Irving Penn. Diverse Worlds
14.06.–06.10.2013
4th floor, B-wing
This exhibition, compiled by the Moderna Museet in Malmö, which is comprised of almost 100 photos, provides a survey of the still lifes, portraits and fashion photos of Irving Penn (1917–2009), a late 20th-century American photographer.
Afterlives of Gardens
10.05.–08.09.2013
3rd floor B-wing, 5th floor, and Inner Courtyard
This international exhibition examines gardens and parks as places with nature designs by humans, and their functioning in culture and contemporary society.
BMW Art Cars
14.04.–28.07.2013
Kumu foyer and courtyard
The Goethe Institute, in cooperation with the BMW Group and Kumu Art Museum, is bringing four works of art from the extraordinary BMW Art Car Collection to Estonia. Starting on 14 April, within the framework of the German Spring culture month, cars designed by four of the world's top artists will be on display in the Kumu courtyard and foyer.
Let's play?!
05.04-30.06.2013
This exhibition displays a selection of current game productions from Germany and France, representing some of Europe's biggest markets and production sites for digital, interactive entertainment. It invites the visitor to take a playful stroll through the diverse landscape of digital games: a landscape that blurs the traditional boundaries between entertainment, learning and art.
Kaljo Põllu. Estonian Landscape
28.05.–06.10.2013
4th floor, A-wing, Cabinet of Prints and Drawings
Kaljo Põllu (1934–2010) was an Estonian artist and major innovator in graphic art from the 1960s to the 1980s. In the 1970s, he created a series of prints called Estonian Landscape, using the intaglio (mezzotint) method. In Põllu's prints, the landscape image grows into an archetype, by metamorphosing from a realistic motif into a mythological landscape.

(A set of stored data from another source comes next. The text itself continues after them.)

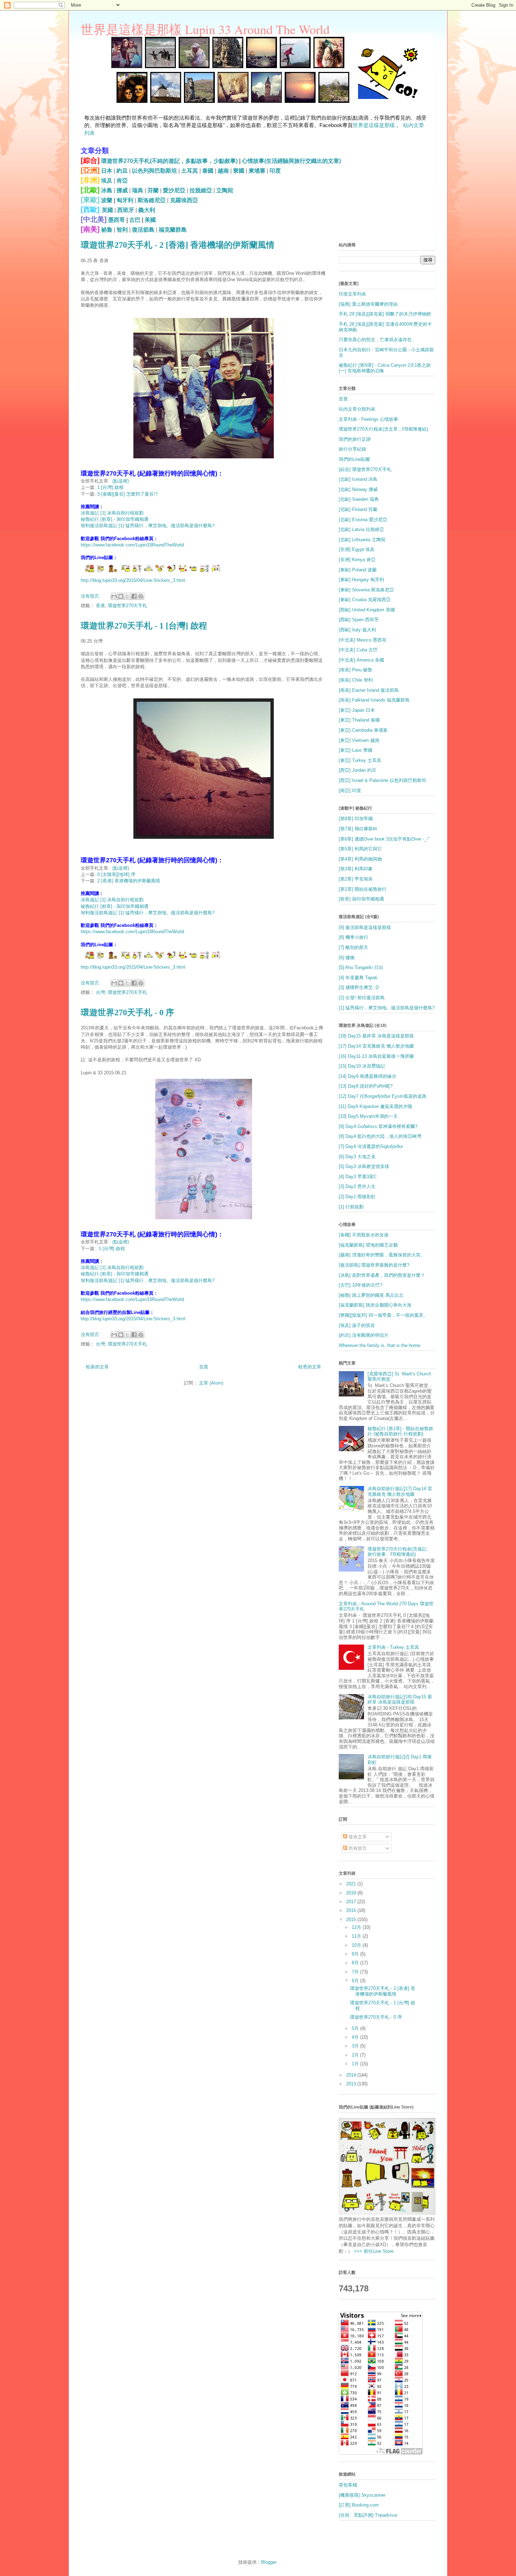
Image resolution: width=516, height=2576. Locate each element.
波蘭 (106, 200)
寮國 (238, 171)
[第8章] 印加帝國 (356, 818)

Art museum at the airport: sculptor Mare Mikof
20.05.2013–16.05.2014
Tallinn Airport's old terminal
Mare Mikof (b. 1941) is one of the most outstanding contemporary sculptors in Estonia. She came to the art scene in the early 1970s, when a new aesthetics, which touched all the areas of art, also permeated the developing sculpture. Her first creative years were influenced by hyperrealism and Pop art, which blended with her grotesque concept of the human being. To this day, the artist structures a number of her composition as humorous stagings.
Permanent Exhibition: Treasury
Classics of Estonian Art from the Beginning of the 18th Century until the End of the Second World War.
3rd floor, A-wing
The rooms of permanent exhibition are filled with the early classics of Estonian art from the 18th century until the end of the Second World War. As the exhibition moves from one topic to another - from a work of an anonymous Baltic-German portrait artist to Johann Köler, Kristjan Raud and Konrad Mägi, and on to the Group of Estonian Artists, Pallas School - a visitor can also detect cultural processes characteristic to Western Europe. The exhibition tracks down changes in the Estonian mentality as well as in art styles. It consists of both masterpieces that already have established a place in the collective memory of Estonians and works that have until now been waiting in the depositories to be displayed.
Permanent Exhibition: Difficult Choices
Estonian Art from the End of the Second World War Until Re-Independence.
4th floor, A-wing
The third floor has been occupied by art from the second half of the 20th century. This period was characterised by dramatic changes within the society. Art is one of the best and most accurate means to reflect these changes as it has the exceptional ability to display events, draw conclusions and express either approval or consent at the same time.
This floor deals in depth with the relationship between the Soviet state and art. This relationship is most vividly present in the display of post-war socialist realism. In the introduction of artistic styles and movements that follows, the exhibition discusses different artistic phenomena that took place in the 1960s, 1970s and 1980s (modernism, pop art, hyper realism, etc.). The exhibition also takes under consideration the developments in national landscapists´ school and graphics.